Actualisation à 9 ans de l’ACOSOG Z0011 (curage axillaire versus abstention en cas de ganglion sentinelle métastatique)

Curage axillaire après ganglion sentinelle métastatique : suite et fin

Du 3 au 7 juin 2016, à Chicago, s'est tenu le plus grand congrès international sur le cancer (ASCO). Cette 52ème édition a réuni comme chaque année plus de 30 000 personnes impliquées dans le domaine de la cancérologie. L’immunothérapie s'est retrouvée à nouveau au cœur des présentations. Pour autant, les progrès de l’immunothérapie n’empêchent pas ceux d’autres modalités thérapeutiques plus conventionnelles. Ainsi, Giuliano, à l’origine en 1993 de la biopsie du ganglion sentinelle (GS) dans le cancer du sein, a présenté les résultats à plus de 9 ans de l’essai ACOSOG-Z0011 dont la publication des premiers résultats à 6 ans en 2011 avait bousculé nos « certitudes » en remettant en cause les bénéfices du curage axillaire (CA). Cette étude randomisée de phase 3, multicentrique avait comparé le CA complémentaire en cas d’envahissement métastatique « limité » du GS à l’abstention. Cette étude qui devait initialement recruter environ 1900 patientes a en définitive inclus seulement 891 patientes ayant un cancer du sein initialement classé N0 avec un envahissement macro ou micrométastatique du GS. A 6,3 ans la survie globale (SG) et la survie sans récidive (SSR) étaient comparables dans les 2 groupes. Il n’y avait pas plus de récidive régionales (RR) dans le groupe abstention que dans le groupe CA complémentaire (0,5 vs 0,9%) qui d’ailleurs n’avait que seulement 27% d’envahissement ganglionnaire dit « non sentinelle ». La publication de ces résultats en 2011 avait fait l’objet de nombreuses critiques méthodologiques. Ainsi, le nombre de patientes incluses était très inférieur (<50%) à celui calculé comme nécessaire initialement (891 inclues et 856 évaluables sur 1900 planifiées). De plus, le recul avait été considéré comme insuffisant et les champs d’irradiation délivrés aux patientes non spécifiés dans la publication.

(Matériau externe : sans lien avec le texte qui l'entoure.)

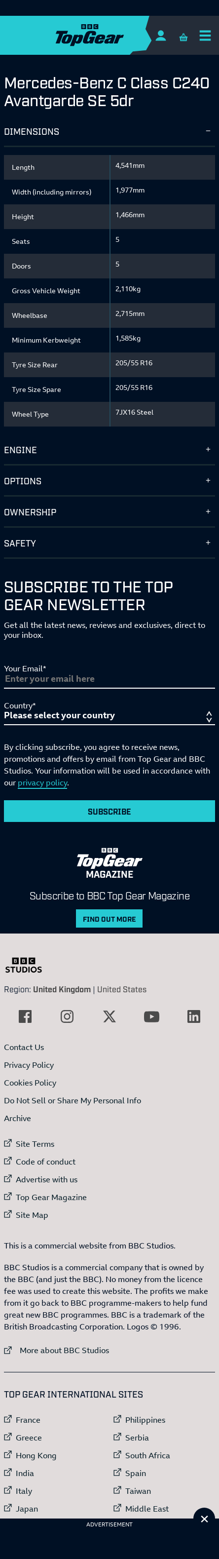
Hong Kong (36, 1455)
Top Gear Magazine (51, 1197)
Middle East (147, 1509)
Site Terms (35, 1144)
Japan (27, 1509)
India (25, 1473)
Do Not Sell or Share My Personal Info (72, 1100)
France (28, 1420)
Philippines (145, 1420)
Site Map (32, 1215)
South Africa (147, 1455)
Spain (135, 1473)
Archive (17, 1118)
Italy (24, 1491)
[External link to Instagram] (67, 1016)
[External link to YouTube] (152, 1016)
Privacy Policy (29, 1065)
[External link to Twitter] (109, 1016)
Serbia (137, 1437)
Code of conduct (45, 1162)
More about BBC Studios (56, 1350)
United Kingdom (62, 989)
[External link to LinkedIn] (194, 1016)
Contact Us (24, 1047)
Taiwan (138, 1491)
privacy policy (42, 782)
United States (121, 989)
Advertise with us (46, 1179)
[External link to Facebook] (25, 1016)
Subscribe (109, 811)
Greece (29, 1437)
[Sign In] (160, 35)
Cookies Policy (30, 1083)
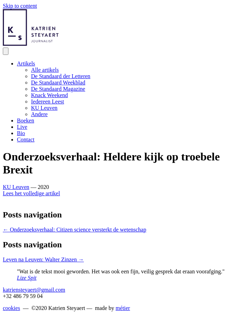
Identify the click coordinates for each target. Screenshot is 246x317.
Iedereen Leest (47, 101)
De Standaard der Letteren (60, 76)
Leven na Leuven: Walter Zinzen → (43, 259)
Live (22, 127)
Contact (26, 139)
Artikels (26, 63)
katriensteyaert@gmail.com (34, 290)
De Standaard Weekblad (58, 82)
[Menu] (5, 51)
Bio (21, 133)
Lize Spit (27, 278)
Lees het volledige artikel (31, 193)
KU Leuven (44, 108)
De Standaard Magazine (58, 89)
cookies (11, 308)
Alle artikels (45, 70)
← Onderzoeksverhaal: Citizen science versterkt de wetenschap (74, 230)
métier (123, 308)
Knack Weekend (49, 95)
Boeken (25, 120)
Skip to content (20, 6)
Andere (39, 114)
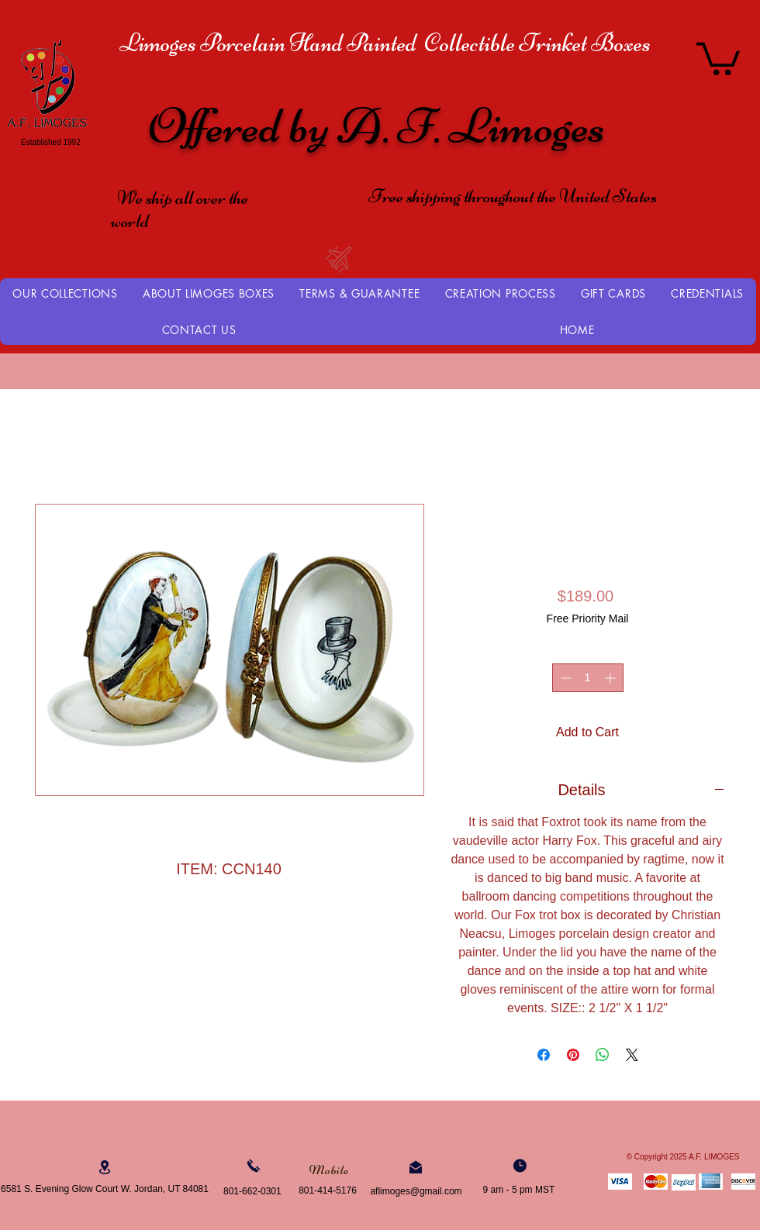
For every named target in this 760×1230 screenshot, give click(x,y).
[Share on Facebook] (543, 1055)
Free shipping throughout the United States (512, 196)
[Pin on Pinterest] (573, 1055)
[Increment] (611, 677)
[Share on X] (632, 1055)
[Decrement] (564, 677)
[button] (718, 57)
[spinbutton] (588, 677)
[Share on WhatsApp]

En plénière à l’ASCO Giuliano confirme à 9,3 ans les résultats précédents. Ainsi, le taux de RR était de 1,5% après GS seul contre 0,5% après CA complémentaire (non différent statistiquement). La SG et la SSR n’étaient pas non plus statistiquement différentes entre les deux groupes. En analyse multivariée, la présence de macrométastase(s) dans les GS n’avait pas d’impact négatif statistiquement sur le taux de RR. De même, l’absence de CA ainsi que la présence de macrométastases n’étaient pas des facteurs péjoratifs en analyse multivariée pour la SG. Giuliano conclut, que, après un suivi à long terme, la biopsie du GS seule permet un excellent contrôle loco-régional comparable au curage axillaire complémentaire en cas de GS métastatique pour des patientes sélectionnées (« critères ACOSOG » : traitement conservateur du sein et radiothérapie du sein et traitement systémique [hormonothérapie ou chimiothérapie] et moins de 3 GS métastatique).

Cette actualisation à près de 10 ans de cette étude lève la critique du recul insuffisant souligné par les défenseurs du CA.

Il n’y a désormais plus de raison scientifiquement valable à poursuivre systématiquement la pratique du CA en cas de GS métastatique quelque soit la taille de la métastase, comme recommandé déjà depuis quelques années par les principales sociétés savantes étrangères. Par ailleurs, cette abstention légitime de CA complémentaire doit conduire en parallèle à renforcer la qualité de l’exploration radiologique du creux axillaire, ce qui permet d’exclure les patientes avec des envahissements ganglionnaires métastatiques multiples.